On Sunday, 24 August 2014 at 02:34:01 UTC, Dicebot wrote:
It can be a philosophical matter, but in my experience
grouping by functionality is genuine, and access is an
afterthought, so grouping by access doesn't work in the long
term, as code naturally (spontaneously) groups by
functionality.
That does contradict your statement that any stuff used in
parent packages must go to up the hierarchy which is exactly
grouping by access :)
Access there means protection, usage reflects functionality.
I can probably give a more practical example I have just
recently encountered when re-designing one of our internal
library packages.
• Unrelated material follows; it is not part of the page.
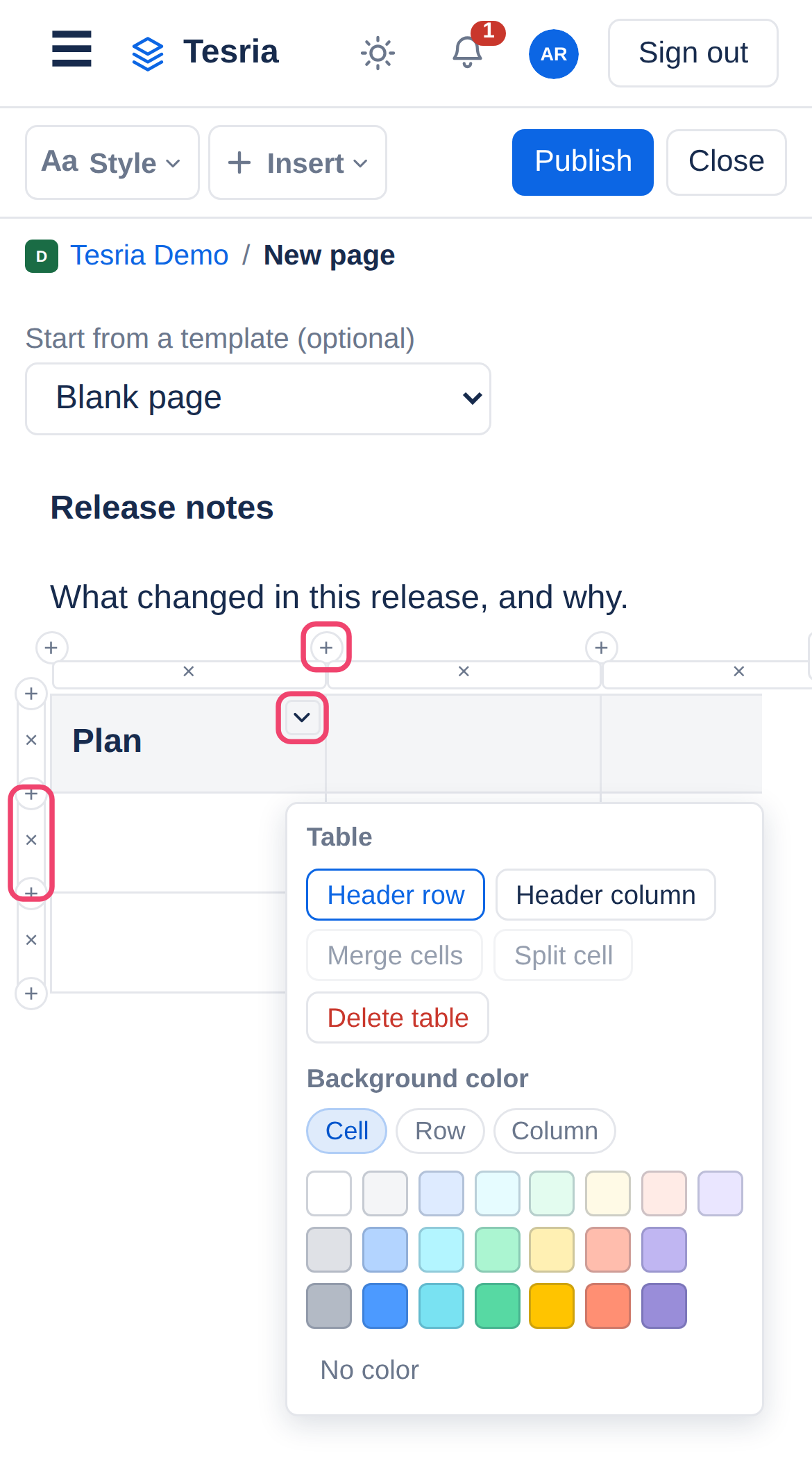Open the Style dropdown
Screen dimensions: 812x1458
tap(112, 162)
It was a "serialization" package and
sub-packages defined different (de)serialization models, some
of those defining special wrapper types for resulting data that
enforce certain semantics specific to that serialization model
via the type system. It is not surprising that most internal
details of such wrappers were kept package protected as
exposing those to user could have easily violated all
assumptions (but was needed to implement (de)serialization
efficiently).
It has become more complicated when "meta-serializers" have
been added to parent package - templated stuff that took any of
sub-package implementations and added some functionality (like
versioning support) on top. Being generic thing it reside in
higher level "serialization" package but to be implemented
efficiently it needs access to those internal wrapper fields.
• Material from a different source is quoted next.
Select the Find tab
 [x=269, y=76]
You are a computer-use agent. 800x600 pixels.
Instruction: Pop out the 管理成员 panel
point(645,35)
Moving wrapper modules to parent package is not an option here
because those are closely related to specific serialization
model. Exposing stuff as public is not an option because anyone
not deeply familiar with package implementation can easily
break all type system guarantees that way. Moving
"meta-serializers" to sub-packages is quite a code duplication.
Right now I keep that stuff public and say in docs "please
don't use this" which is hardly a good solution.
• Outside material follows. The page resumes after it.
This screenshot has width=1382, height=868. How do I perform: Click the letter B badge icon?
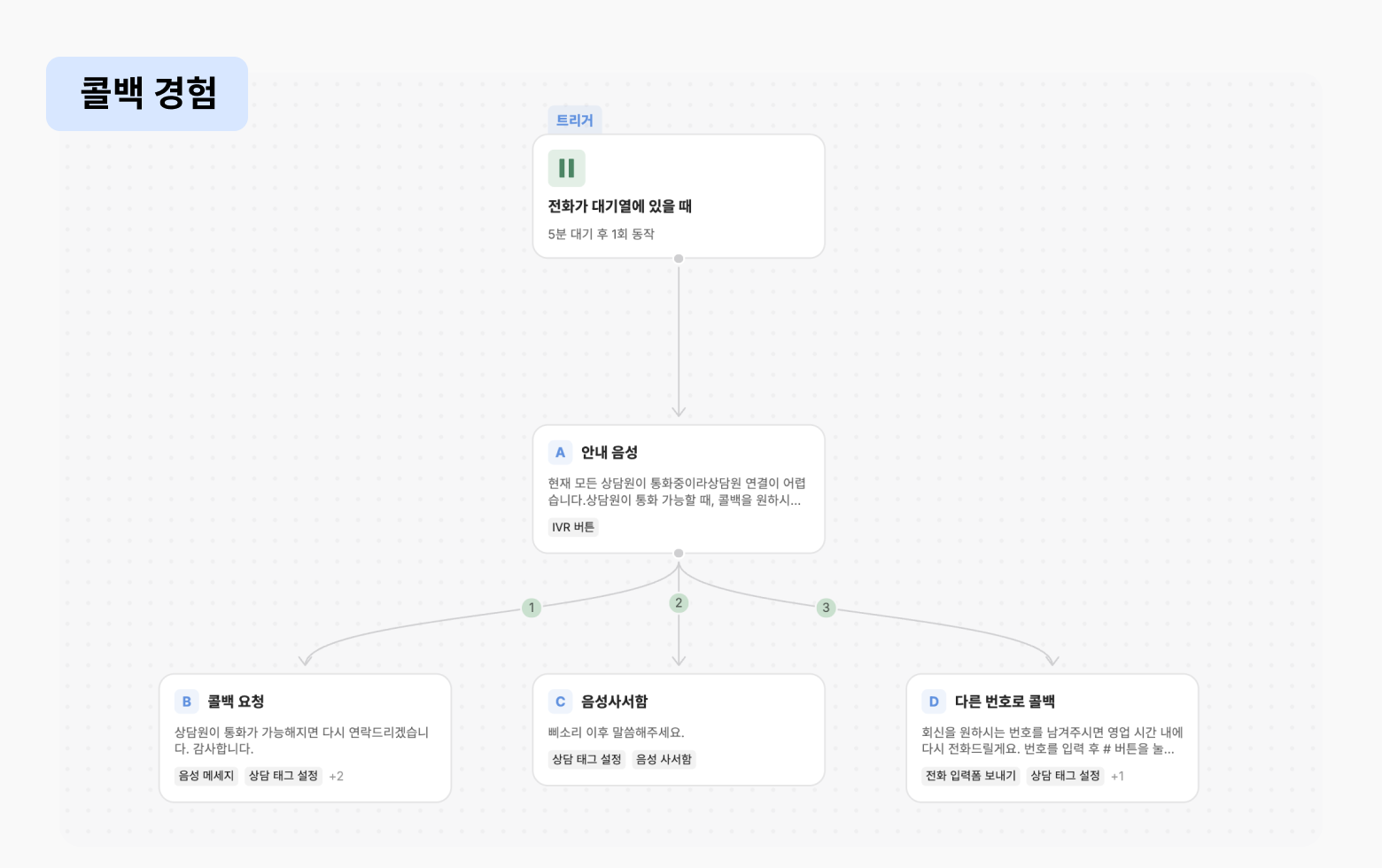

1. Making wrapper protected will preclude writing new serializer.
2. Using wrapper methods can be meaningless without serializer.
3. Serializer may just not expose wrapper, then user will have no
way to access it.
4. .net has quite a lot of things like
http://msdn.microsoft.com/en-us/library/system.runtime.compilerservices.configuredtaskawaitable%28v=vs.110%29.aspx
and nothing explodes even though .net programmers are believed to
be really stupid and evil. It's a virtue of Stackoverflow Driven
Development.
On Sunday, 24 August 2014 at 02:39:40 UTC, Dicebot wrote:
On Saturday, 23 August 2014 at 09:00:30 UTC, Kagamin wrote:
What is difficult to find? With flat structure you have all
files right before your eyes. If you need std.datetime.systime
module, you open std/datetime/systime.d file - that's the
reason of needlessly restricting code structure with modules
as if one size fits all.
It is the same reasoning as with deep filesystem hierarchies
and, well, any data hierarchies - once the element (module /
file) count becomes bigger than ~dozen you only really notice
things you know to look for. Contrary to that deeply nested
categorized hierarchies are easy to casually to search through
if you don't know exact module name - just iteratively pick
whatever package fits the theme until you find what you want.
I'm afraid, hierarchies make things harder to find. If you don't
know what is where, flat organization will present you with
everything readily available right before your eyes. With deep
hierarchy you're left with abstract or poorly chosen categories
at every hierarchy level, so effectively you have to walk the
entire hierarchy, which is much more tedious than scroll a flat
list of modules viewing ten modules per scroll. Badly named list
of modules (like what we have now in phobos) scales well up to
100, well-named list is much more manageable: if you need xml,
you already know it's near the end of the list - it's easy to
find even among 1000 files - you don't ever need to scroll entire
list. If it's not there, where do you go? There's no obvious
answer. So even shallow hierarchy is more troublesome than a flat
list of 1000 modules. I don't believe hierarchy will magically
solve navigation problems just because it has folders.
I remember coding a bit in C#/.NET platform ages ago - it was
totally possible to find relevant modules without even looking
in docs, just using auto-complete through suggested package
names for import. It was really positive experience for a
newbie I was. At the same time a lot of people have no idea how
many cool things Phobos actually has.
And System.Xml is not System.Text.Xml, System.Net is not
System.IO.Net - where is deep hierarchy? If you want System.Xml,
you type `s.x` and it doesn't matter, how many namespaces are
there, you're presented with System.Xml. If it's not there, where
to find it, in System.Text, System.Formats, System.Parsers,
System.Lang, System.Markup, System.Sgml?